## YOUR ASSIGNMENT
Up to and including the line containing "This screenshot has width=172, height=115.", retype each line of the listing below exactly, beginning with the first.
Segment Open
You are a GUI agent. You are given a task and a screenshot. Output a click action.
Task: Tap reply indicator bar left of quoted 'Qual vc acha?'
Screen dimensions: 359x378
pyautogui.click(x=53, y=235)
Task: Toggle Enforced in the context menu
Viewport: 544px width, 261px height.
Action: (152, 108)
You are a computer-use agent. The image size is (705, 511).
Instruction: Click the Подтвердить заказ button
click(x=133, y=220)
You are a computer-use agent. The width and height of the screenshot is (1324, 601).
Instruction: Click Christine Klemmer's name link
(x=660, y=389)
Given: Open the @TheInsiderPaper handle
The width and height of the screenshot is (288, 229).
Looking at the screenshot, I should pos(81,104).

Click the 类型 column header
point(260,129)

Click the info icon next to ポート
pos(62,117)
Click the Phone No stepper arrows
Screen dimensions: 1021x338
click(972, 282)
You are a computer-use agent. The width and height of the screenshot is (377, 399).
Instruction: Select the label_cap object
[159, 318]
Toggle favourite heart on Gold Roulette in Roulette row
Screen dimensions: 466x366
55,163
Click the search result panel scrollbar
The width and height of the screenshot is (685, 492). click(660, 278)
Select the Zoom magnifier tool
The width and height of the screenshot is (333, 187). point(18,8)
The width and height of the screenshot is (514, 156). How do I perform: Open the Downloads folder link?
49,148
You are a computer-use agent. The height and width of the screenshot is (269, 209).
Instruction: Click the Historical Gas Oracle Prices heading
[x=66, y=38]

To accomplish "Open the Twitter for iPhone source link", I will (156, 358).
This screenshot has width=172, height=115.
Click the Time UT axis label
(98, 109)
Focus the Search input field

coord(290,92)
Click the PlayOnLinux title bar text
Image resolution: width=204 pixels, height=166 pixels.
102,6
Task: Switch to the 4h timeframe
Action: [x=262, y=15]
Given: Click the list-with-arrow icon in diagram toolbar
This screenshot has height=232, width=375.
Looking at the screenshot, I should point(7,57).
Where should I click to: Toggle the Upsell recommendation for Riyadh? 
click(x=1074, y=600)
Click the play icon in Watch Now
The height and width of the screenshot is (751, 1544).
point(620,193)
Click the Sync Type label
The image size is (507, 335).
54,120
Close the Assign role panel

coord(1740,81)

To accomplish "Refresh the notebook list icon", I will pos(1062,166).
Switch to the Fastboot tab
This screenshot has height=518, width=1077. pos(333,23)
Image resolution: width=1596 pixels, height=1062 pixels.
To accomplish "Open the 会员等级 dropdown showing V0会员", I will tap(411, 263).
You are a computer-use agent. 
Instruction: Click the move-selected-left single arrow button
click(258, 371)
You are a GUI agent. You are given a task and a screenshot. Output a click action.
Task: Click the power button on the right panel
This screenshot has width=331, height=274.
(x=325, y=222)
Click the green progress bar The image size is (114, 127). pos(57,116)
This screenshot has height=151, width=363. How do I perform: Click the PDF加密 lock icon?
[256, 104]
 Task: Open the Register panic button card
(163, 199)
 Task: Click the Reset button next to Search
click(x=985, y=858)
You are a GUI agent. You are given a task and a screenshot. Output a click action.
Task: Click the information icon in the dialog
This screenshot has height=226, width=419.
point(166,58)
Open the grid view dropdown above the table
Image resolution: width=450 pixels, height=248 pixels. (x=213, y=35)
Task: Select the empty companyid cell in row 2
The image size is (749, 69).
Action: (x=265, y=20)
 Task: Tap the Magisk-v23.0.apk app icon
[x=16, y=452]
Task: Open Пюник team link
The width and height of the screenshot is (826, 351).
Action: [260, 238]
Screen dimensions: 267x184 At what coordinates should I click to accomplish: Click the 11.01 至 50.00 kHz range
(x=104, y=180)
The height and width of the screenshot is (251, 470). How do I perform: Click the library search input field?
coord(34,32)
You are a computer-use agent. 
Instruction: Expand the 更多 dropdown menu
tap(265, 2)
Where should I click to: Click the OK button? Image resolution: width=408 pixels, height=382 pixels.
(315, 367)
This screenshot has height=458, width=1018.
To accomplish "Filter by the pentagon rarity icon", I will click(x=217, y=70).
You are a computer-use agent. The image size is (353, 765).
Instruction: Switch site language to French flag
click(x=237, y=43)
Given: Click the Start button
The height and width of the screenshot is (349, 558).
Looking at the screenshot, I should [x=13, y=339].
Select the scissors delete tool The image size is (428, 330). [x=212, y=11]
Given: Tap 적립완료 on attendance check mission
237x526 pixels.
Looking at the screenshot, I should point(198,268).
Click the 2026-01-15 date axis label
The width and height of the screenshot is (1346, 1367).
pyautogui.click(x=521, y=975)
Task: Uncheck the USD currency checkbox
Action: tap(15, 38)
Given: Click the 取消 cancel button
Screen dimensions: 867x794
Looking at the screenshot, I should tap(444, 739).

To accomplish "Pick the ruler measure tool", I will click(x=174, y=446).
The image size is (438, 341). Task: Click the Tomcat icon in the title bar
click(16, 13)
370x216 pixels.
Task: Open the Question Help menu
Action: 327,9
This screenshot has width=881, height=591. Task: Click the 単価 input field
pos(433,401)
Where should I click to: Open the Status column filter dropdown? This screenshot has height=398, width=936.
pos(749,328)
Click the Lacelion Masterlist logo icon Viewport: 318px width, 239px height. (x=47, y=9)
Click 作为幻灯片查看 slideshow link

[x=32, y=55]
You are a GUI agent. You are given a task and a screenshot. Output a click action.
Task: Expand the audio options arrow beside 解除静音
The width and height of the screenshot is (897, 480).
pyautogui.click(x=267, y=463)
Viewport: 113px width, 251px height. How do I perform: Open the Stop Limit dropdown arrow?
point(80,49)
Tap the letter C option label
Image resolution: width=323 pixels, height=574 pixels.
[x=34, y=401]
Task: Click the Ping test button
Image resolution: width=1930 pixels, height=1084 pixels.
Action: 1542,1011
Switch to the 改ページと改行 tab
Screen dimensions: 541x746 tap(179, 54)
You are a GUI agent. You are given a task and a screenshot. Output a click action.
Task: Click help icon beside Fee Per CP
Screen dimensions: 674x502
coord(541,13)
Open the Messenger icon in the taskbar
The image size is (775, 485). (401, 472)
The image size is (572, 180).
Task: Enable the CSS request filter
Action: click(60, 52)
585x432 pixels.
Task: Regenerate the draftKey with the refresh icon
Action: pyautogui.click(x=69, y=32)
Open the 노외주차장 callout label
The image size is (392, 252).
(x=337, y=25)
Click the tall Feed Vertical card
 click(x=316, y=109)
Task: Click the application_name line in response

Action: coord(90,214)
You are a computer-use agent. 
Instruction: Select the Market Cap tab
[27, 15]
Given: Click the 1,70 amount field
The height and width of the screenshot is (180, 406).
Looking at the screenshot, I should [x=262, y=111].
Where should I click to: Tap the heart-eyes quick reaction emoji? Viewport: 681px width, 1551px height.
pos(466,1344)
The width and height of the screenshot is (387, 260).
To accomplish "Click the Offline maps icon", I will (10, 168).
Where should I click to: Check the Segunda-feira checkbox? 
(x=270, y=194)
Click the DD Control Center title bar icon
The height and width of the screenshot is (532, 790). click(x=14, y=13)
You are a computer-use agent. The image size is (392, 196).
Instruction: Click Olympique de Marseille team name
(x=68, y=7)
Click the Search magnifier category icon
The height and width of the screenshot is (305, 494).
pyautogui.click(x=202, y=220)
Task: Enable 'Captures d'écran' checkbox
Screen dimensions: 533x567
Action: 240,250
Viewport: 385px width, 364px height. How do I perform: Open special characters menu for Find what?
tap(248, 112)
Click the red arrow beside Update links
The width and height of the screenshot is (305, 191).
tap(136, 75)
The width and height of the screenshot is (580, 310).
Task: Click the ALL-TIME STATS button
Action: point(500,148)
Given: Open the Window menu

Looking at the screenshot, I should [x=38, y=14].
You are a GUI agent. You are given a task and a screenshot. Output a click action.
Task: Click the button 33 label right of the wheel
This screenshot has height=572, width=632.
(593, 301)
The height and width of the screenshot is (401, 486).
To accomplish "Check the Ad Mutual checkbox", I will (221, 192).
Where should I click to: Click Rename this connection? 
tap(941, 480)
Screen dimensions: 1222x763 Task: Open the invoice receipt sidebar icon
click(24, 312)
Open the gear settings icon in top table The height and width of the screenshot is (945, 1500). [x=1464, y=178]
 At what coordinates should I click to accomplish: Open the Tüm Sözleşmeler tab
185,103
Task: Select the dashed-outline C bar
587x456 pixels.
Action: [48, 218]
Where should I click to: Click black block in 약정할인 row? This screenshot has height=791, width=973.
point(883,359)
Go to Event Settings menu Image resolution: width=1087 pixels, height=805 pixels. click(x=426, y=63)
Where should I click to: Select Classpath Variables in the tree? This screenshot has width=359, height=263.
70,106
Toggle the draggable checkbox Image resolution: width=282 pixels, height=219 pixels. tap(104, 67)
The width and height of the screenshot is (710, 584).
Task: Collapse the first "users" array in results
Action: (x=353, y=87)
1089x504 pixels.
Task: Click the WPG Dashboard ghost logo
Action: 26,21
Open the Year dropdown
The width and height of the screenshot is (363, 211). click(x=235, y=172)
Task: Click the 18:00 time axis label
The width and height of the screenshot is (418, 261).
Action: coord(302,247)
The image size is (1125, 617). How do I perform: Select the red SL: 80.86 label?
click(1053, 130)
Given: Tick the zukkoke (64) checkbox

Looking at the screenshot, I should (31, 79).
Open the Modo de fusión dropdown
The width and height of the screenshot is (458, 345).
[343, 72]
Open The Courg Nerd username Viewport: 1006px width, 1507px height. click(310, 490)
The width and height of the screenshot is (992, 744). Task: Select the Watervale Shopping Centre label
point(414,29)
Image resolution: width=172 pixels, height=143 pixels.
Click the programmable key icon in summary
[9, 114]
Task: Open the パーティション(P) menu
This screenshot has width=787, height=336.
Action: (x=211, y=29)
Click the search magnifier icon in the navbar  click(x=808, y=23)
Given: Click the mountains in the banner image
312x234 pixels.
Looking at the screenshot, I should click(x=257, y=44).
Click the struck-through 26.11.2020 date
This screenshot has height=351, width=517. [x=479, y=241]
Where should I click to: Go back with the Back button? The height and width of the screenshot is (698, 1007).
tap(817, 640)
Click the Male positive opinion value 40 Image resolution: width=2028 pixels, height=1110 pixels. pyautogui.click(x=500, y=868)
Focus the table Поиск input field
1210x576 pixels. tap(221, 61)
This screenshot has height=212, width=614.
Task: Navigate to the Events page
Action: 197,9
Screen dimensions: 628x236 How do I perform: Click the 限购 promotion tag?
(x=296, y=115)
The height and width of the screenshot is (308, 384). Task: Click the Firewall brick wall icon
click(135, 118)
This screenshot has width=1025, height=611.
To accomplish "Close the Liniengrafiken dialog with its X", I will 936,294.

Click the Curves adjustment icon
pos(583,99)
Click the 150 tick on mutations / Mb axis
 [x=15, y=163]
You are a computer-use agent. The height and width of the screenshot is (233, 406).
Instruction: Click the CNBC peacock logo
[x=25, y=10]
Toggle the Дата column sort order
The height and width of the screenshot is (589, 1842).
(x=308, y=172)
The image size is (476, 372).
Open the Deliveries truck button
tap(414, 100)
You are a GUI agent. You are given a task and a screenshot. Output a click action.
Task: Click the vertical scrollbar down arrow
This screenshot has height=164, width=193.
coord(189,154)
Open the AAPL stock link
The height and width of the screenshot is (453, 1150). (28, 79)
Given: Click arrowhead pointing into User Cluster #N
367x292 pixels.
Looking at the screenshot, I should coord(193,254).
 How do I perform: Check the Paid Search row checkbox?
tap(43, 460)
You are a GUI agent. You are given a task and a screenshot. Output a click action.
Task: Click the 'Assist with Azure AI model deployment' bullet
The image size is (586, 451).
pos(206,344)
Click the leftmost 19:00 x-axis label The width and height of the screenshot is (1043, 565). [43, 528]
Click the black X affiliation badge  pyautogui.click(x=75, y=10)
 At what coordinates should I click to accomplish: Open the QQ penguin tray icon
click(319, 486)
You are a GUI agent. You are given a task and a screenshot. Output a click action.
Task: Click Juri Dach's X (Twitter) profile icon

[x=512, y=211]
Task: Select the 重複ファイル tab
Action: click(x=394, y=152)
Segment Closed
## RESPONSE
You are a GUI agent. You are given a task and a screenshot. Output a click action.
Task: Tap reply indicator bar left of quoted 'Qual vc acha?'
Screen dimensions: 359x378
pyautogui.click(x=53, y=235)
Task: Toggle Enforced in the context menu
Viewport: 544px width, 261px height.
Action: (152, 108)
You are a computer-use agent. The image size is (705, 511).
Instruction: Click the Подтвердить заказ button
click(x=133, y=220)
You are a computer-use agent. The width and height of the screenshot is (1324, 601).
Instruction: Click Christine Klemmer's name link
(x=660, y=389)
Given: Open the @TheInsiderPaper handle
The width and height of the screenshot is (288, 229).
Looking at the screenshot, I should pos(81,104).

Click the 类型 column header
point(260,129)

Click the info icon next to ポート
pos(62,117)
Click the Phone No stepper arrows
Screen dimensions: 1021x338
click(972, 282)
You are a computer-use agent. The width and height of the screenshot is (377, 399).
Instruction: Select the label_cap object
[159, 318]
Toggle favourite heart on Gold Roulette in Roulette row
Screen dimensions: 466x366
55,163
Click the search result panel scrollbar
The width and height of the screenshot is (685, 492). click(660, 278)
Select the Zoom magnifier tool
The width and height of the screenshot is (333, 187). point(18,8)
The width and height of the screenshot is (514, 156). How do I perform: Open the Downloads folder link?
49,148
You are a computer-use agent. The height and width of the screenshot is (269, 209).
Instruction: Click the Historical Gas Oracle Prices heading
[x=66, y=38]

To accomplish "Open the Twitter for iPhone source link", I will (156, 358).
This screenshot has width=172, height=115.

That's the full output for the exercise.